II. Étapes de la procédure et prétentions des parties
- Décision de la cour d'appel de Lyon (25 mars 2025) :
- La cour d'appel a déclaré recevable l'action de M. [M] et de la société Valcorp Invest au titre de l'acquisition d'actions de la société DPI international.
- Elle a déclaré irrecevable l'action de la société Valcorp Invest concernant le préjudice relatif à l'avance en compte courant consentie à la société DPI international, au motif que ce préjudice ne constituait qu'une fraction du passif collectif.
- Elle a rejeté les demandes en dommages et intérêts de M. [M] et de la société Valcorp Invest.
- Pourvoi principal de M. [M] et de la société Valcorp Invest :
- Premier moyen, première branche : Ils reprochaient à la cour d'appel d'avoir violé les articles L. 622-20 et L. 641-4 du code de commerce en déclarant irrecevable leur action relative à la perte de l'avance en compte courant. Ils soutenaient que le préjudice consistant à avoir investi sur la foi d'informations erronées était personnel, peu important que la modalité d'investissement ait été un apport en compte courant.
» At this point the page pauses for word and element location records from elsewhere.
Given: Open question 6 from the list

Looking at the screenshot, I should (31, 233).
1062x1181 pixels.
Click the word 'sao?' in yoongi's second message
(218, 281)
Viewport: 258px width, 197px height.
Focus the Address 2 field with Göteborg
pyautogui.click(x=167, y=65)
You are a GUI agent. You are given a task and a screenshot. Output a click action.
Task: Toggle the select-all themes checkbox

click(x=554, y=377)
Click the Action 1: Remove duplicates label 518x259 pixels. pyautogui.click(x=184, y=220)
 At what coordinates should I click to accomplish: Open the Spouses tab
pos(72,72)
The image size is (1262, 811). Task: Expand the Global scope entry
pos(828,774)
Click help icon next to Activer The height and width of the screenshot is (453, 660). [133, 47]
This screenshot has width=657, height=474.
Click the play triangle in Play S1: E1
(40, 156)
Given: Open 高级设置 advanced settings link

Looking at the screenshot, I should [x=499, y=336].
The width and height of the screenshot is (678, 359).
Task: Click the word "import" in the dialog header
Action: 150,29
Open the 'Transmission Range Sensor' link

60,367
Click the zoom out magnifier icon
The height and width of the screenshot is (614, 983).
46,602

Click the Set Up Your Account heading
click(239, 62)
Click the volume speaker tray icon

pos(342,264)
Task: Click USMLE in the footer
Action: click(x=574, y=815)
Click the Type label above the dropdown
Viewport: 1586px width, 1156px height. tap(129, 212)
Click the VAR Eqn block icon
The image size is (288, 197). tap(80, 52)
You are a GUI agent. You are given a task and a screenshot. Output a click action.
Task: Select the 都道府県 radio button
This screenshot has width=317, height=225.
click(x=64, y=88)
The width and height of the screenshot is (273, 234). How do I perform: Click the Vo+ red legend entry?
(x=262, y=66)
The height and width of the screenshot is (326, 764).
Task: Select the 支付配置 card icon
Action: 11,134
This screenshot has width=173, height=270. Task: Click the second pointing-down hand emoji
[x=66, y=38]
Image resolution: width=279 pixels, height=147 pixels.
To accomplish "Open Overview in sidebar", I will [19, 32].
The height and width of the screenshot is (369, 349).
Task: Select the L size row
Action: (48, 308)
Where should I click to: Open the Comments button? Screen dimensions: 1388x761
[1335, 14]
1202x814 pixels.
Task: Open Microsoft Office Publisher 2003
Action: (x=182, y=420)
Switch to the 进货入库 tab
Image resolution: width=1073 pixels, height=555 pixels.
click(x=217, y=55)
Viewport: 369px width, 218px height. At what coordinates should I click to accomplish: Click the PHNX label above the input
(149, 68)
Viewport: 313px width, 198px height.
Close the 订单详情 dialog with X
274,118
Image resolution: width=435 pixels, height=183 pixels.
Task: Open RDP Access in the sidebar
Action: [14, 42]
- Premier moyen, seconde branche : Ils soutenaient que la cour d'appel avait excédé ses pouvoirs en violation de l'article 122 du code de procédure civile, en rejetant au fond leur demande relative à l'investissement en compte courant qu'elle avait jugée irrecevable.
- Second moyen : La Cour de cassation a écarté ce moyen sans décision spécialement motivée.
- Pourvois incidents du Cabinet Blanchard et M. [Y], et de la société Audit 01 et M. [S] :
- Ils reprochaient à la cour d'appel d'avoir déclaré recevable l'action de M. [M] et de la société Valcorp Invest au titre de l'acquisition d'actions. Ils affirmaient que ce préjudice ne constituait qu'une fraction du passif collectif, dont l'apurement relève du monopole du liquidateur judiciaire, et que la cour d'appel avait donc violé les articles L. 622-20 et L. 641-4 du code de commerce.
III. Présentation de la thèse opposée à celle de la Cour de cassation
La thèse, à laquelle s'est opposée la Cour de cassation, est celle retenue par la cour d'appel et défendue par les pourvois incidents (partiellement) et certains attendus de la cour d'appel (pour l'avance en compte courant).
1. Concernant l'acquisition d'actions : La thèse opposée par les pourvois incidents était que le préjudice résultant de l'acquisition d'actions sur la foi de comptes inexacts constituait une simple fraction du passif collectif des créanciers, ne justifiant pas une action individuelle, et relevant du monopole du liquidateur.
2. Concernant l'avance en compte courant : La cour d'appel avait jugé que la réparation du préjudice résultant de l'impossibilité d'obtenir le paiement de la créance en compte courant ne constituait qu'une fraction du passif collectif dont l'apurement est assuré par le gage commun des créanciers, relevant du monopole du mandataire judiciaire.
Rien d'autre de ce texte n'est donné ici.